One of the best design books I've ever read.

------
ivan_gammel
There are many books talking about UX/UI design, but most of them are quite
abstract and do not tell you, when exactly, on which stage of your software
development process to apply the knowledge they present. This often leads to a
typical mistake done by developers, that I've seen in too many projects, when
UI design is considered at later stages of the project, when they are starting
coding the UI and all the backend is already done. Because of that, the
process is equally important and needs some of your attention.

To achieve really good results in UX design, to do it at the right time, I'd
recommend to start not from the books, but from the interaction design
specialization on Coursera at
[https://en.coursera.org/specializations/interaction-
design](https://en.coursera.org/specializations/interaction-design) or you can
take just intro - [https://en.coursera.org/learn/human-computer-
interaction](https://en.coursera.org/learn/human-computer-interaction). You
can take the courses for free and they'll give you the necessary mindset and
understanding of process.

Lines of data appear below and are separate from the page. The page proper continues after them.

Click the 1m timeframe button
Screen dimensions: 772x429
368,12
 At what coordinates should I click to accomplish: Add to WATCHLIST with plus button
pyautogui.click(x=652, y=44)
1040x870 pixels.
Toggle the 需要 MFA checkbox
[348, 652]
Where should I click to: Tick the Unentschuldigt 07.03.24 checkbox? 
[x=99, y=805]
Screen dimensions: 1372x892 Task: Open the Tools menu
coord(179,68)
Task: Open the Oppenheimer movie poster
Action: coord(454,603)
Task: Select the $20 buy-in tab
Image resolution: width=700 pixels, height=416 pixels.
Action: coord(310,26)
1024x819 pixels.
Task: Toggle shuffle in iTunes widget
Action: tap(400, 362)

You'll find that product design actually starts from
UX, not ends with it and it defines the necessary requirements framework for
the system architecture, which you can use later in combination with BDD/DDD.
After that course you can start reading the books (Steve Krug, Don Norman,
Alan Cooper, indeed!) and platform guidelines (my favorites are for Google
Material Design and Microsoft's Modern UI).

It will be great if someone here recommends some books or articles about UX
design process and integration of it into popular agile methodologies.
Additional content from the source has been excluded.